About this exercise: Beginning with the line that holds "Viewport: 1910px width, 1079px" and ending with the last line of the entries below, copy every line exactly and nothing else, with the pictures left out.

'''

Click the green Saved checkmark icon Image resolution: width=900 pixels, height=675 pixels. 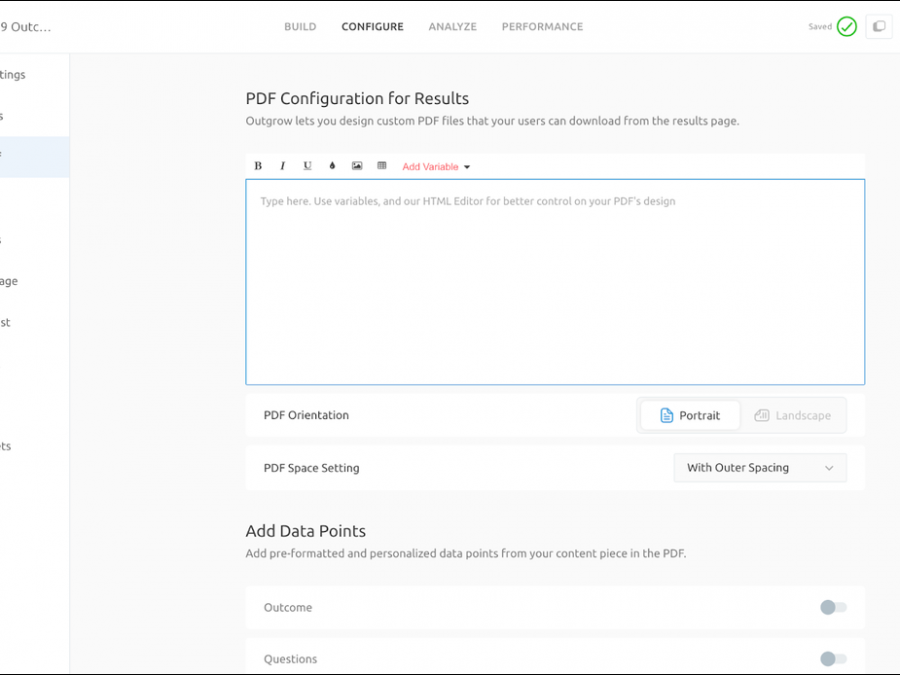(x=847, y=27)
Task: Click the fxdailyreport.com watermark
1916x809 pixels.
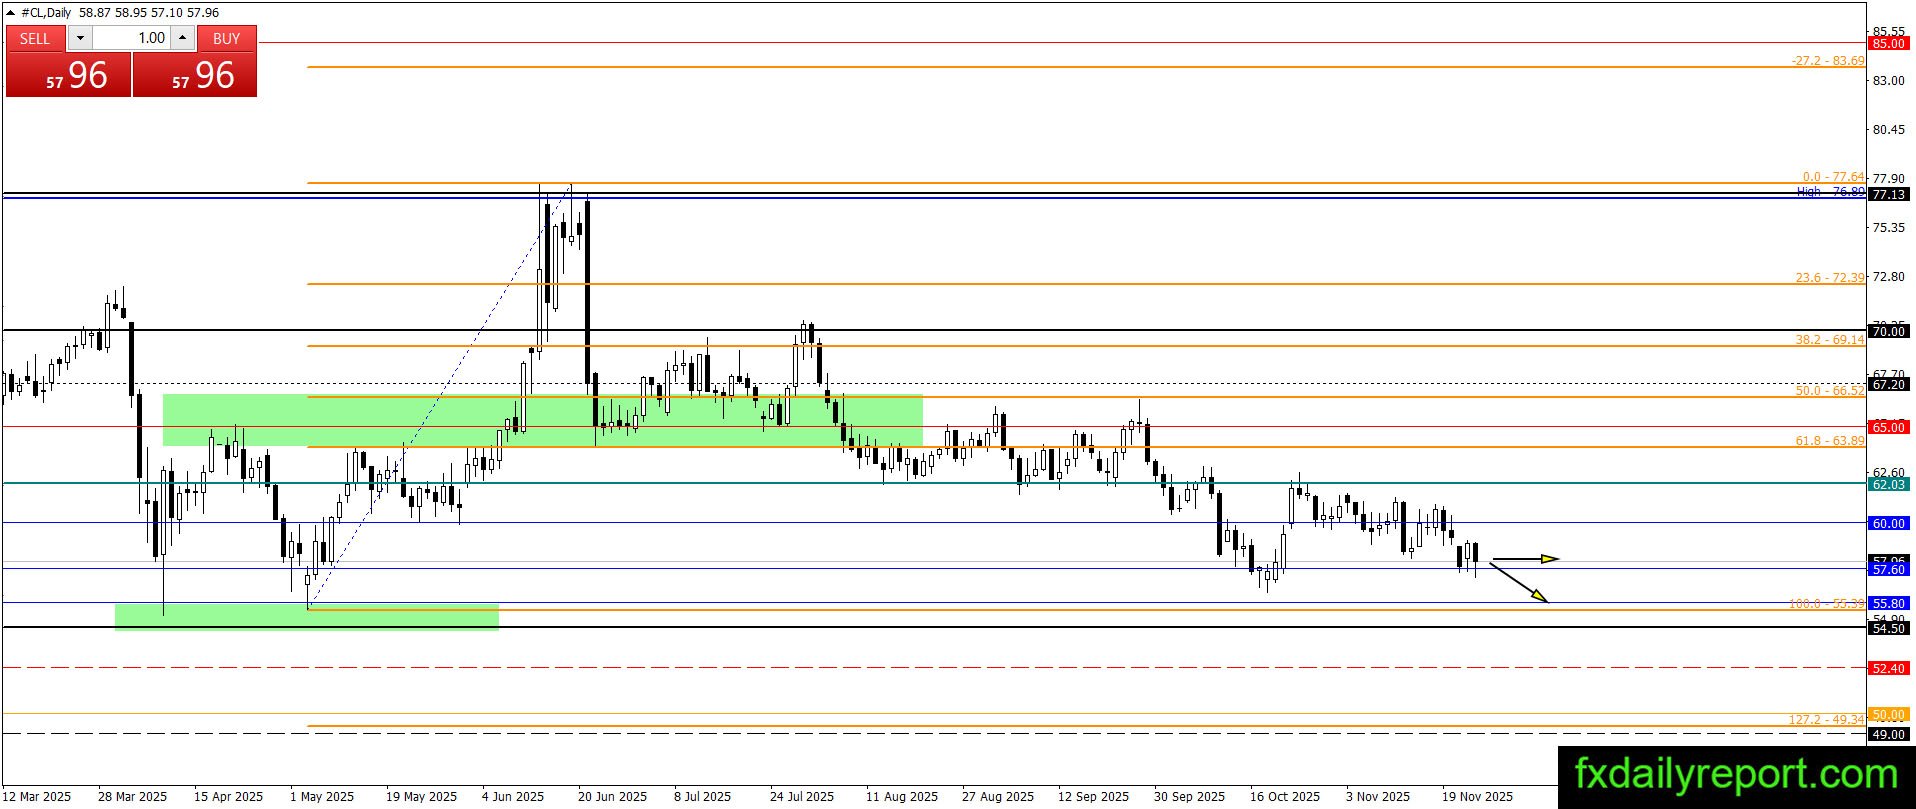Action: point(1736,775)
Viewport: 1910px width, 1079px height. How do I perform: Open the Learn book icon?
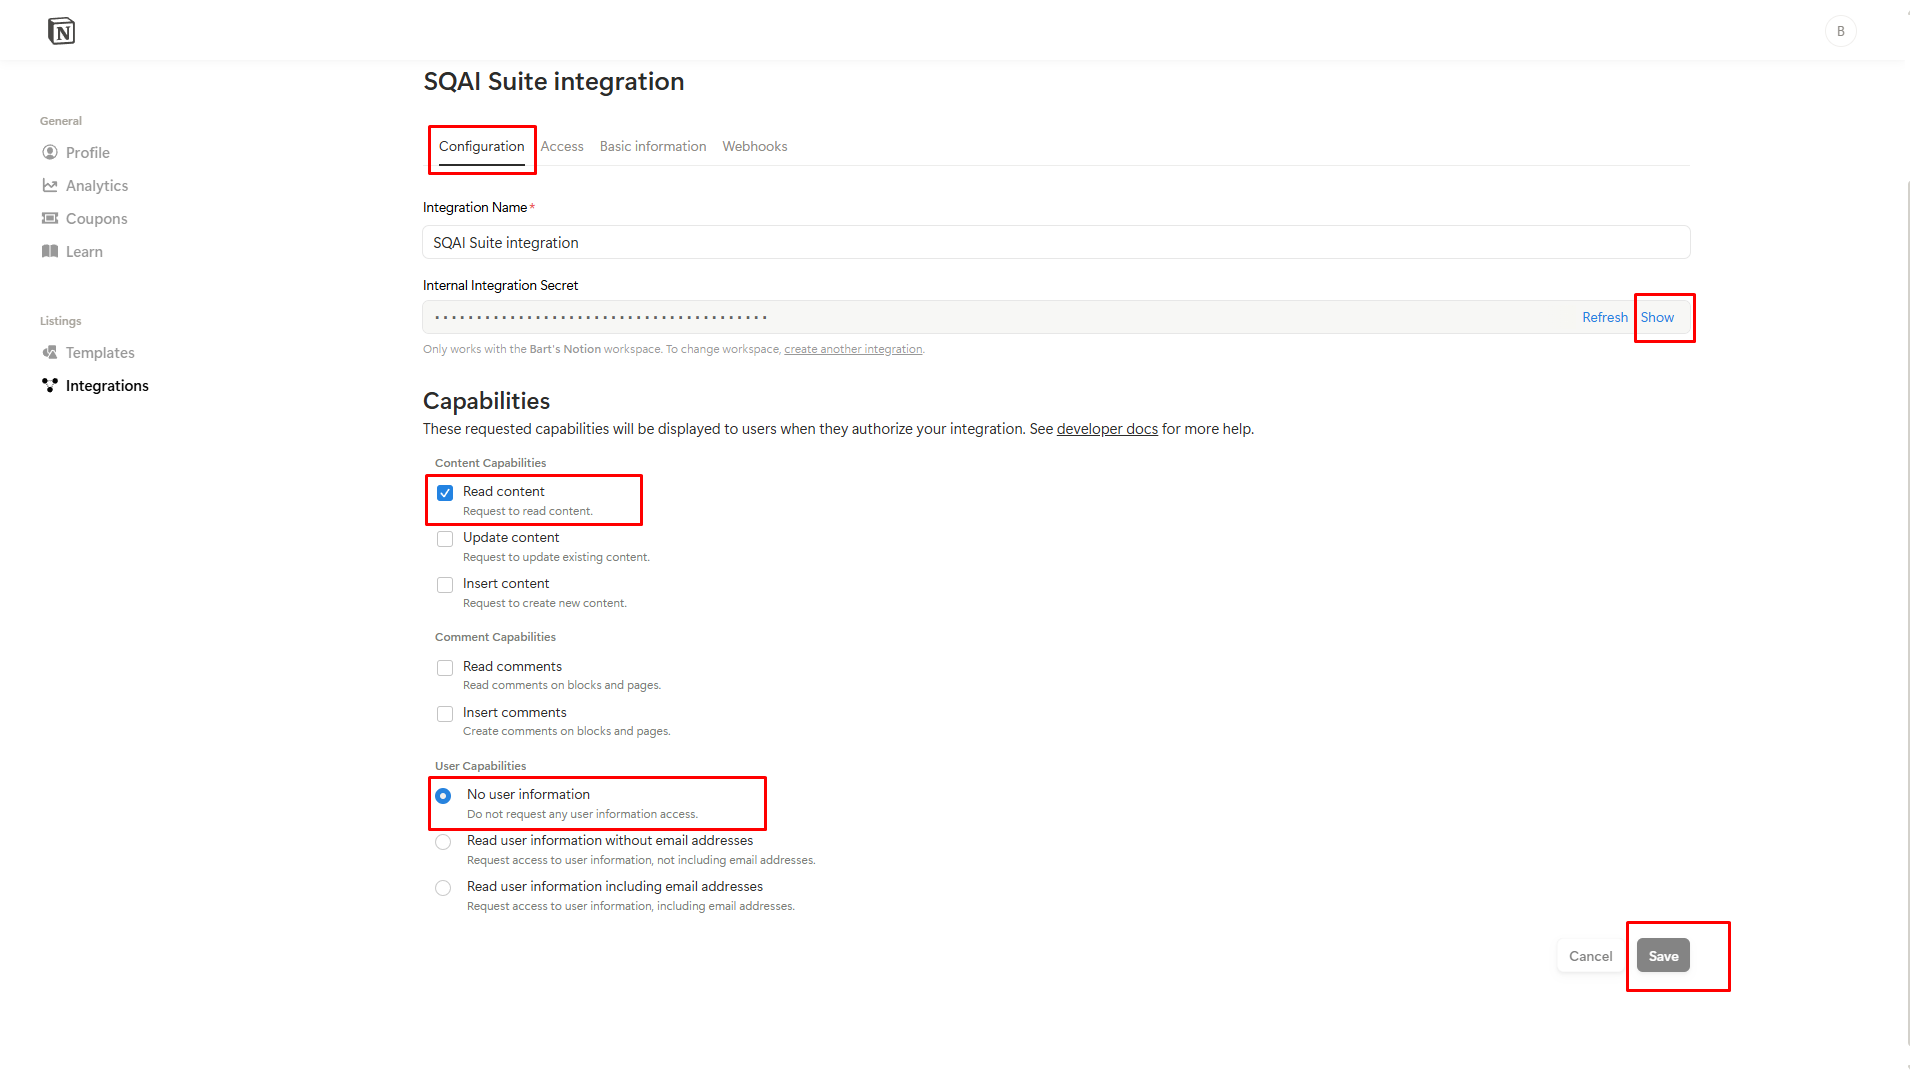coord(50,251)
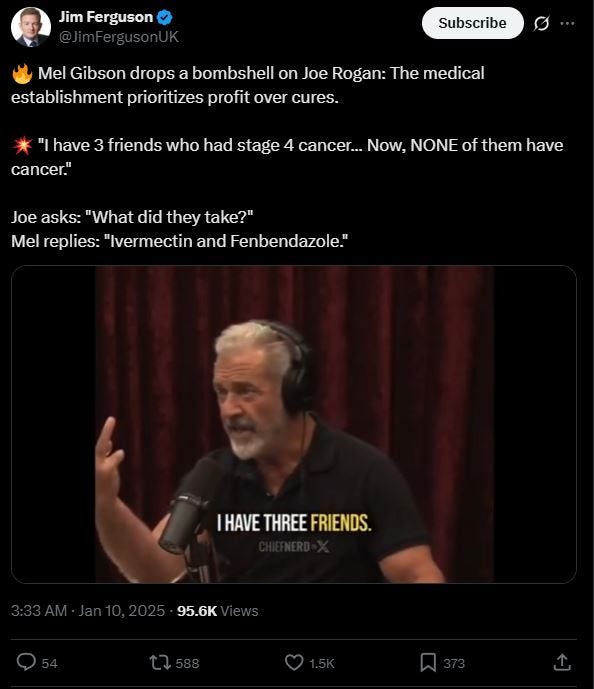Image resolution: width=594 pixels, height=689 pixels.
Task: Bookmark the post with the bookmark icon
Action: (428, 662)
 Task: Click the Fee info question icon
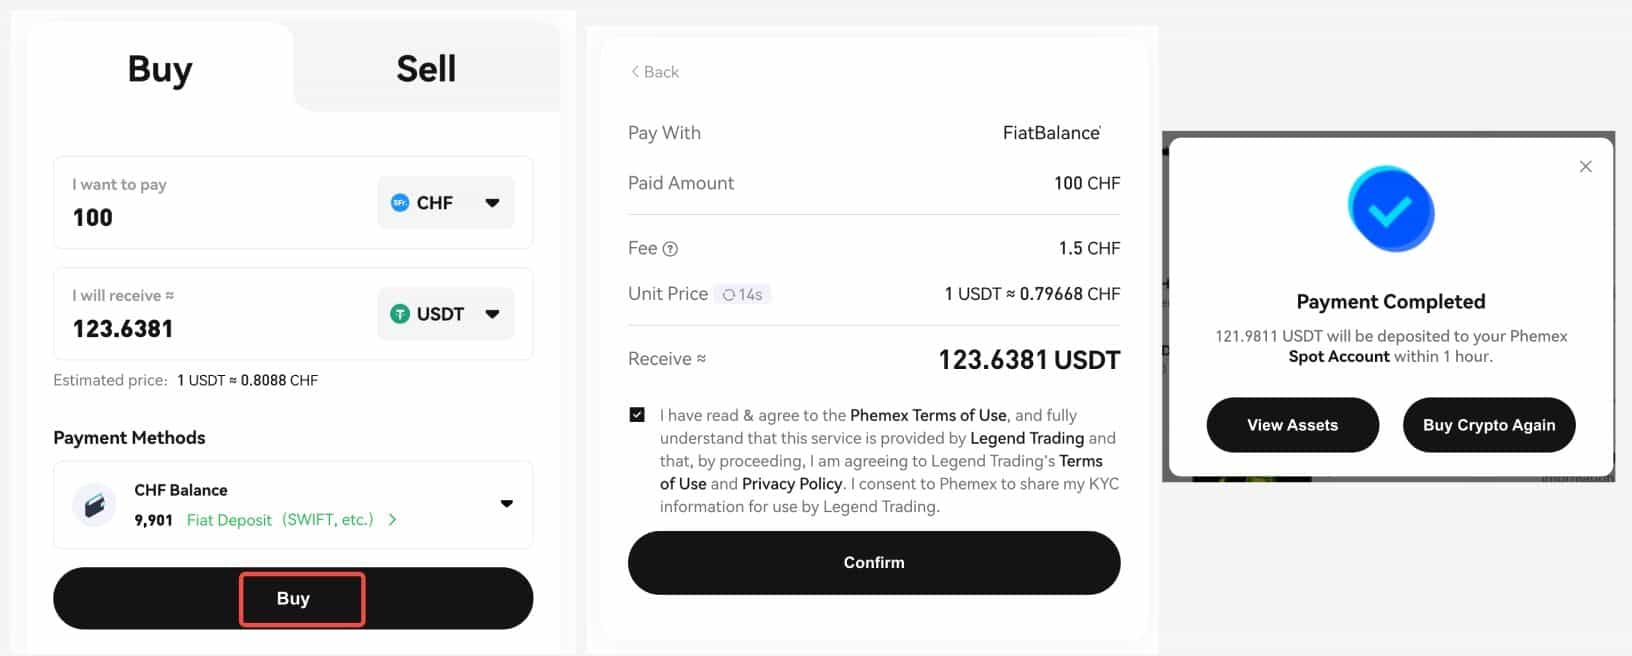pos(670,249)
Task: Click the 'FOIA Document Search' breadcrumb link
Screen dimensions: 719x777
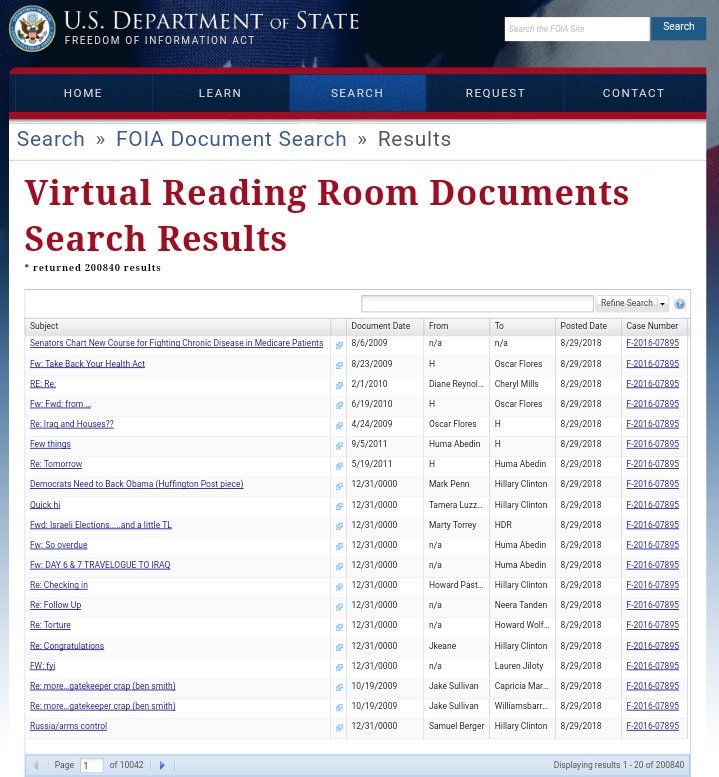Action: coord(231,139)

'''

Response area:
Viewport: 1910px width, 1079px height. How do I perform: Open the Learn book icon?
coord(50,251)
Image resolution: width=594 pixels, height=689 pixels.
Task: Bookmark the post with the bookmark icon
Action: (428, 662)
 Task: Click the Fee info question icon
pos(670,249)
Task: Click the 'FOIA Document Search' breadcrumb link
Screen dimensions: 719x777
Action: coord(231,139)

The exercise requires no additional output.